**Exercise inputs:**
★ ★ ★ ★ ★ ★ ★

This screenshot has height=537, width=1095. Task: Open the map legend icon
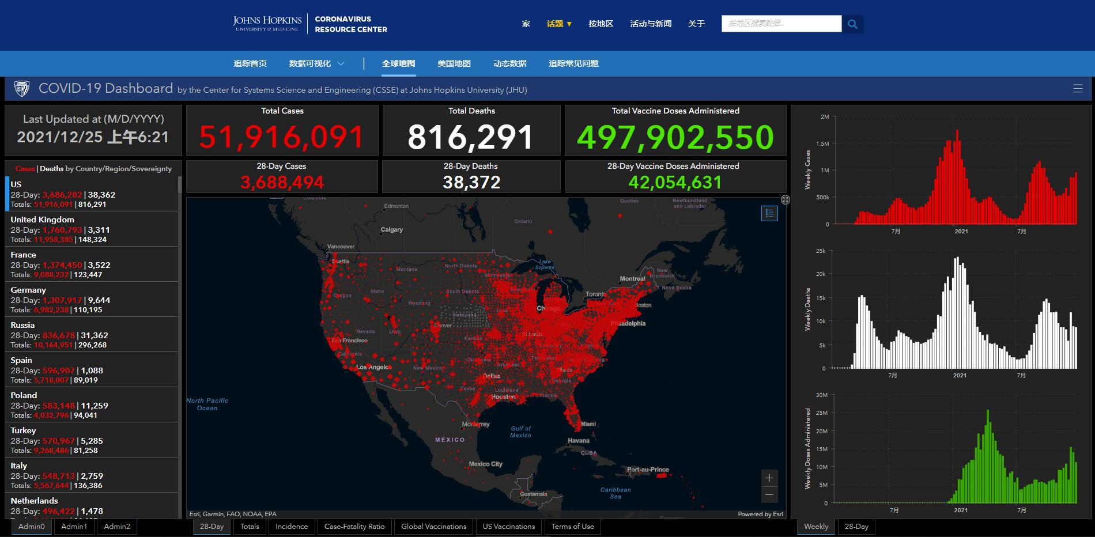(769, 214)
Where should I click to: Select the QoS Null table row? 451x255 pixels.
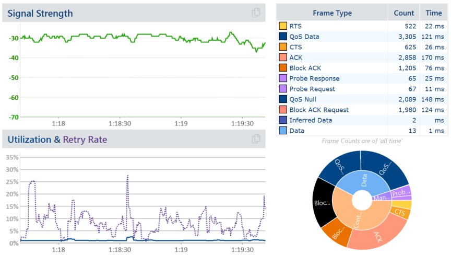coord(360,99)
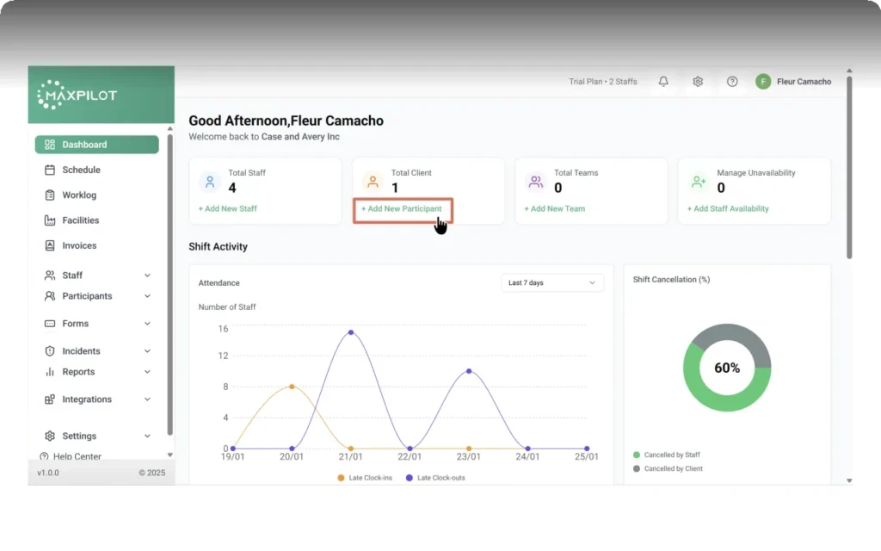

★ ★ ★ ★ ★ ★ ★

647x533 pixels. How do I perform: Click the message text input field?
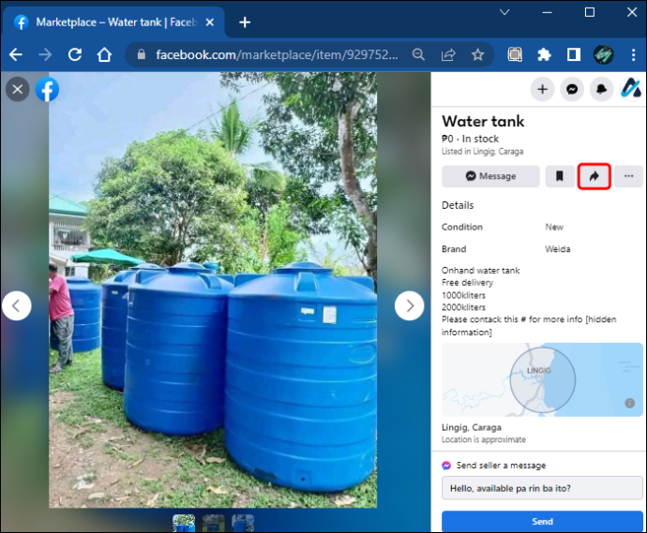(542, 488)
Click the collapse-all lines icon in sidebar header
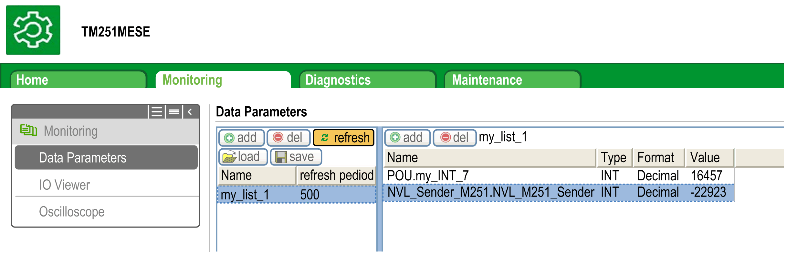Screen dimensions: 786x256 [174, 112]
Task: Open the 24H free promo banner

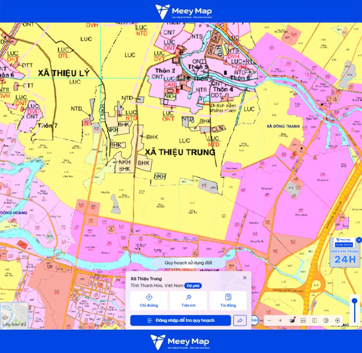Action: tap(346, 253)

★ ★ ★ ★ ★ ★ ★

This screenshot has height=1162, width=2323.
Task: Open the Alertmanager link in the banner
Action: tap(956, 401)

★ ★ ★ ★ ★ ★ ★

**Instructions for the task:** Return the listing lines word for word, starting at the line containing "This screenshot has height=537, width=1095." and ending at the line containing "coord(360,99)", both included. Leave the pictures out.

**Exercise answer:**
This screenshot has height=537, width=1095. Task: Open the map legend icon
(769, 214)
Where should I click to: Select the QoS Null table row? 451x255 pixels.
coord(360,99)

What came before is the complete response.